Building façade in Cannes, France

Festival minceur

Astute, persistent and obsessive readers of this web site may have noticed that something was different this summer.

For the first time in six years there was no report from the Galway Film Fleadh. The Fleadh is one of my very favorite film fests, and it pained me deeply to have to give it a miss. After all, during the past decade it has been the only film festival I have been able to commute to from home. Among the delights I missed because of my absence was the premiere of The Guard, which has been getting great reviews everywhere. Strangely, the movie has already made it to America, as well as playing in Ireland, but it won’t appear in Great Britain for weeks. Not sure what to make of that.

Anyway, my excuse for missing the Flead is that it fell too close to a high school reunion in California. Any trip to the west coast of America automatically has to include several mandatory stops all the way from Seattle to Disneyland (more about that next week), so Galway was necessarily off the calendar in July.

Disneyland parade
Tinker Bell, Capt. Hook and Peter Pan take part in a parade through Disneyland

While I had a good time visiting old haunts and meeting up with old (and young) friends and family, missing Galway means that I am in serious film festival withdrawal. Of course, thanks to the fact that we are all now living in the future, one can really have his or her own film festival whenever he or she likes. With practically every movie ever made at one’s fingertips via internet, satellite and even snail mail, one can program one’s own film festival and make it as eclectic as one. But there really is no substitute for real film festival programmers, who locate and screen movies you may never have heard of or would have thought to go after.
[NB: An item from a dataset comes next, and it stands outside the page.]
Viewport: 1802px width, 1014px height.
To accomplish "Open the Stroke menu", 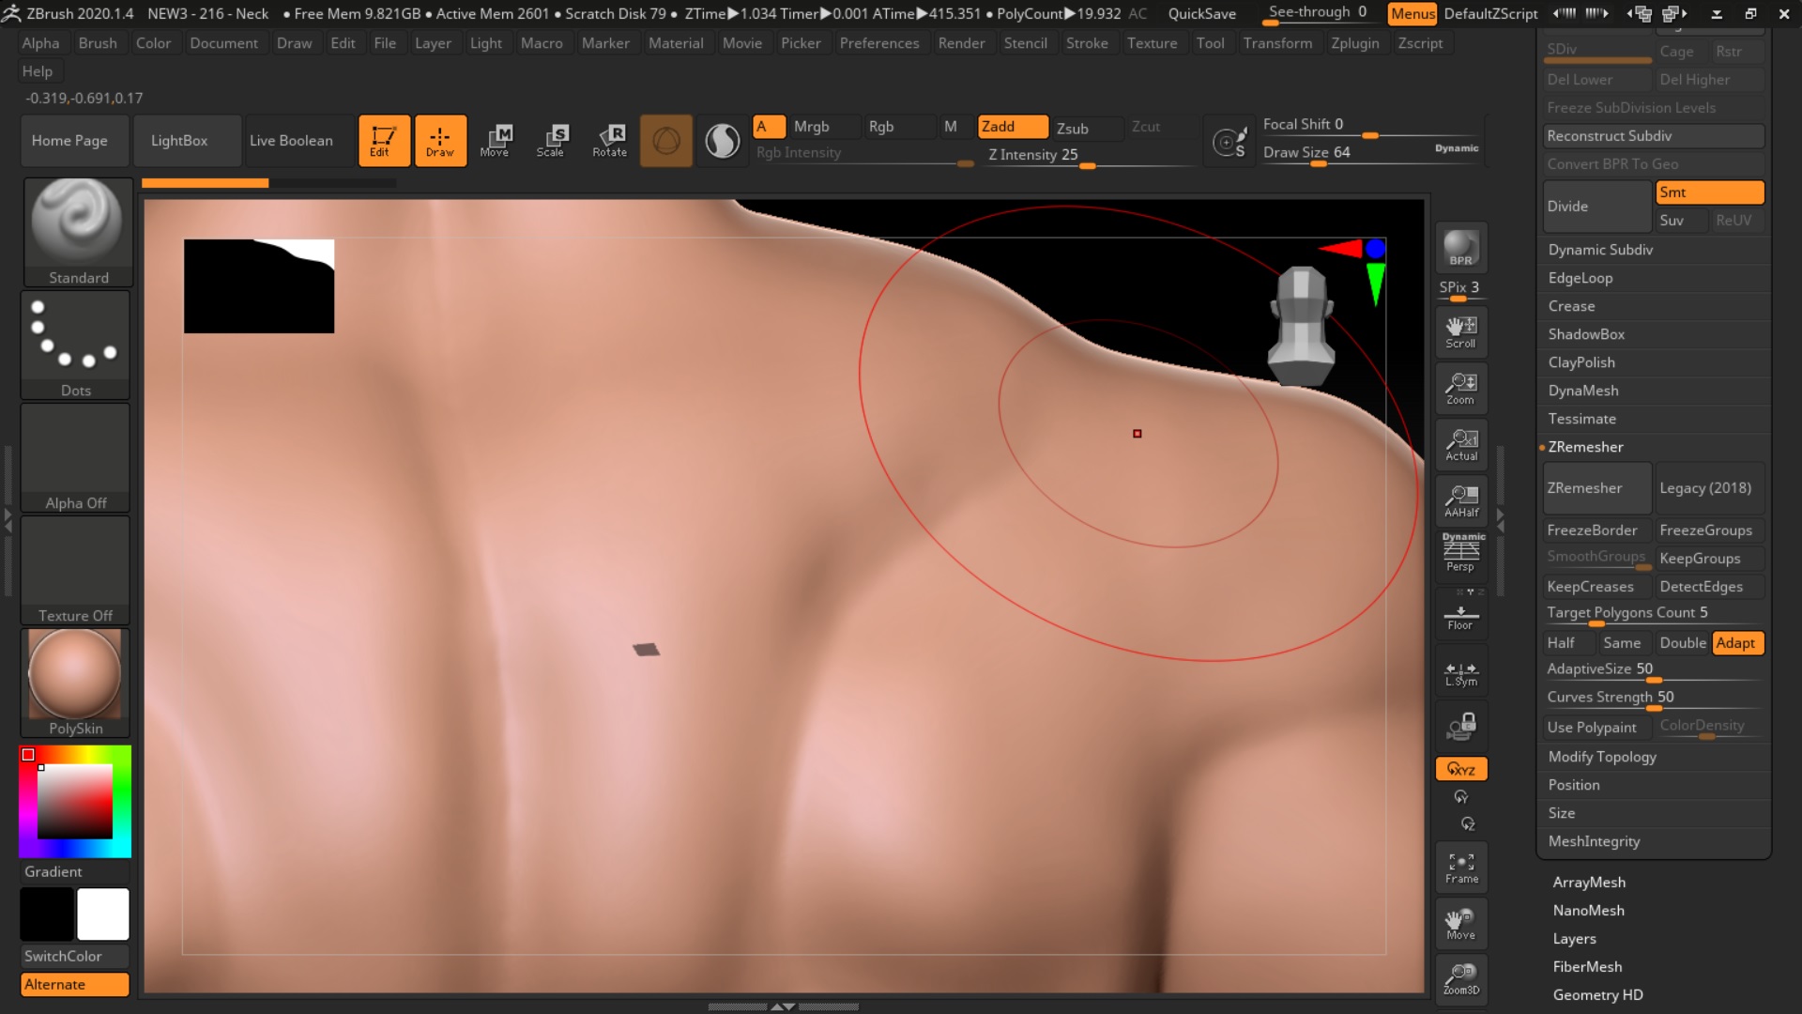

Just today, though, I have organized by own personal little film festival. And I do mean little. In fact, it lasted all of about 25 minutes. Actually, what I did was watch two short films that have been in my queue since before I went abroad. So here’s is my journal of the Scott’s Movies Mini-Short-Films Festival of 2011:

  • Guillotine Guys: Someone pointed me to this ages ago. I am not even sure who it was, but maybe it was James Ricardo, who is credited as the writer/director. Clocking in at around seven minutes, this is what I categorize as a joke film. I don’t mean that in a derogatory way. It’s just how I sum up a movie that has one joke and builds up to one punch line. If it were expanded into feature length, it is exactly the kind of movie that could play at midnight at any decent film festival. There is a bit of gore, a bit of shock, and a healthy dose of black humor. Given that the point of the film is to lead up to the punch line, it really isn’t fair to say much about what happens. Suffice it to say, it involves a clerk in a convenience store (played by Russ Kingston), which is apparently located a crime-ridden part of town. But he seems to have a system for dealing with the occasional hold-up artist. The film is well made and it made me laugh. It also made me groan, but in a good way.

  • Freak: This is a much more substantial film, and not merely because it is 18 minutes long. Writer/director Eric Casaccio clearly has ambitions for Freak, which touches on themes unmistakably close to his heart. Confined to a single apartment and with a single actor (Aaron Merken in the title role) for the vast majority of its running time, the true action in the movie is really in the head and heart of its protagonist. Randall, who also goes by Sophia (to the frustration of his mother), is up for an acting part, but he is clearly a basket case over the impending audition. Casaccio packs a ton of backstory into a few brief scenes, bits of dialog and the expressions on Merken’s face. The first half of the film plays like some sort of duel between Randall/Sophia and his telephone/answering machine. As he rehearses in front of a mirror, the phone seems to determined to interrupt him at every turn. Messages left by his temp agency, his credit card company, his agent and his mother seem calculated to weigh him down and defeat him. The only other actor to appear on screen is K.C. Morgan, as a neighbor and fellow aspiring actor who seems to have everything going for him. (Casaccio would know something of the travails of actors starting out in Los Angeles. He has appeared in a number of short and feature films, including the upcoming fantasy comedy Walk a Mile in My Pradas.) The director is nothing but skillful as he draws a fully formed character struggling with insecurities that are both uniquely personal and still universal. As the hour of the audition draws near, the only question is whether this movie will leave us depressed or uplifted. Happily, it gets it right.